Setzen Sie die Verarbeitung und Ausdünnung der Eierstockrinde durch sanftes Schaben fort, bis ein minimales Mark übrig bleibt. Teilen Sie das kortikale Gewebe in zwei bis drei Millimeter breite Streifen entlang der Eierstocklänge. Zum Einfrieren von Eierstockgewebe legen Sie einen kortikalen Streifen in jede gekühlte kryogene Durchstechflasche, die die Gefrierlösung enthält.

Schütteln Sie die kryogenen Fläschchen mit den kortikalen Streifen auf einer rotierenden Platte 20 Minuten lang bei vier Grad Celsius. Initiieren Sie die Bildung von Eiskristallen, indem Sie jedes Kryofläschchen mit einer Wattestäbchen berühren, die kurz in flüssigen Stickstoff getaucht ist. Die Ovarialzellen wurden entnommen und die Zellfraktionen aus den Antralfollikeln FACS auf einen Reinheitsgrad von mehr als 95% sortiert.

CD99-spezifisch markierte Granulosazellen in PVRL1 oder Nektin wurden mit zunehmender Größe der Antralfollikel zunehmend im Zellkompartiment von Oophorus granulosa lokalisiert. Es zeigte sich, dass die Antikörper gegen Endoglin oder CD55 spezifisch alle Stroma- und Thekazellen abgrenzten und dass Alaninaminopeptidase spezifisch von androgenen Thekazellen exprimiert wurde.
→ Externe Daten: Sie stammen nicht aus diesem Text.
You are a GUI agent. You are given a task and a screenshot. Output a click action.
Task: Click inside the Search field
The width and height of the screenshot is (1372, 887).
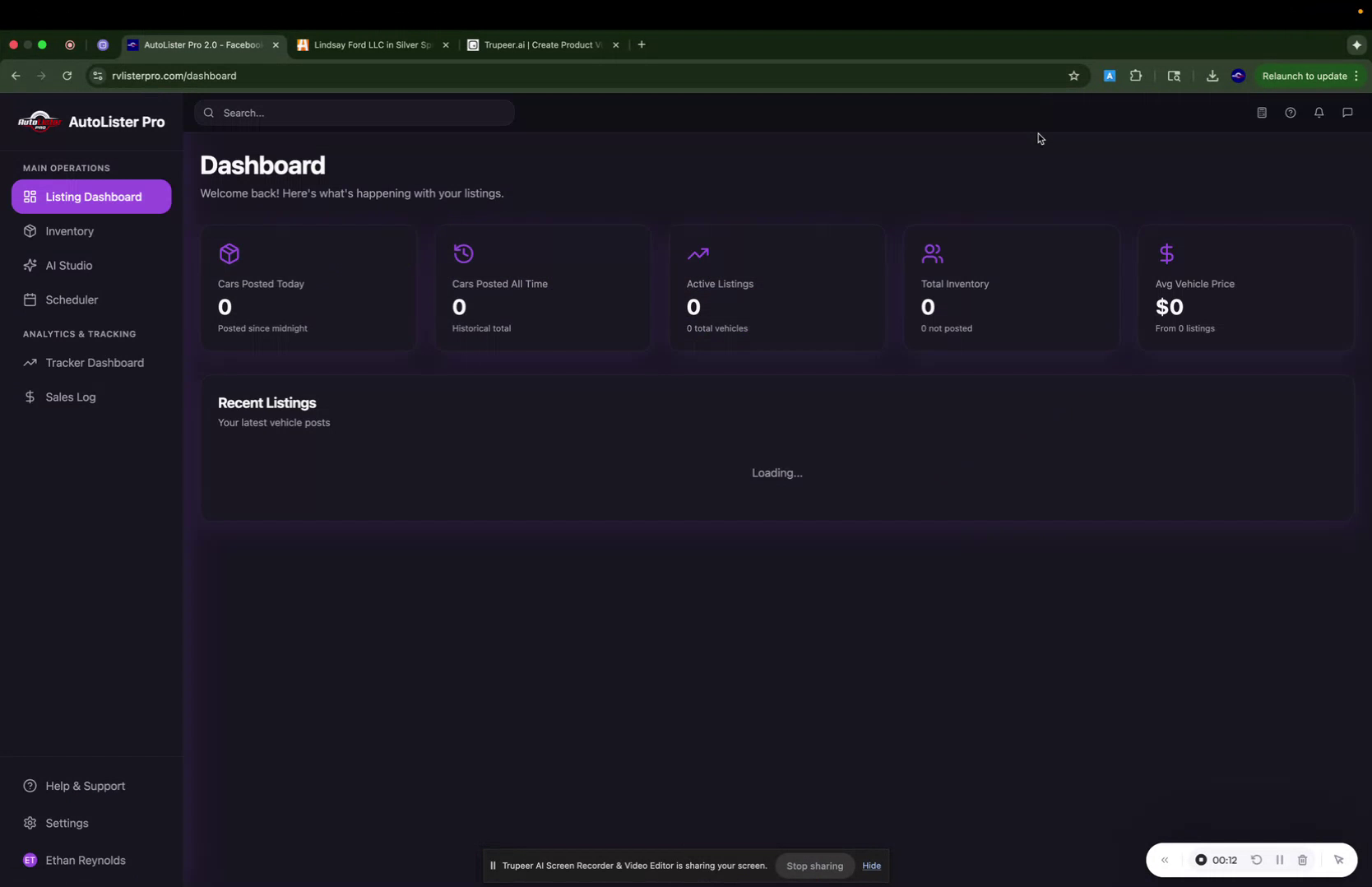click(x=354, y=113)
Die Zellen wurden mit einem Antikörper gegen CD99 markiert, um Granulosazellen zu identifizieren, und Antikörper gegen CD45 wurden verwendet, um hämatopoetische Zellen auszuschließen.

Antikörper gegen PVRL1 trennten die Granulosazellpopulation in Oophorus- und Wandkompartimente. Nach enzymatischer Verdauung mit Kollagenase-Dispase ermöglichten die mit Antikörpern gegen CD55, CD34 und Alanin-Aminopeptidase markierten Zellpräparate die Erfassung aller Stroma- oder Thekazellen oder androgenen Thekazellen unter Ausschluss der Endothelzellen aus den Populationen der Thekazellen. Achten Sie besonders darauf, dass das Antrum der Follikel während der anfänglichen Follikelisolierung nicht unterbrochen wird, indem Sie innerhalb eines sicheren Randes um die Follikelränder schneiden.

Nach diesem Verfahren können die Zellen für molekulare oder diagnostische Analysen verwendet oder alternativ in vitro für toxikologische Studien, experimentelle Analysen oder die Rekapitulation der Follikelmikroumgebung kultiviert werden. Bisher wurden diese Methoden verwendet, um endokrine Erkrankungen des Eierstocks zu modellieren und neue Subpopulationen follikelassoziierter Zellen zu identifizieren.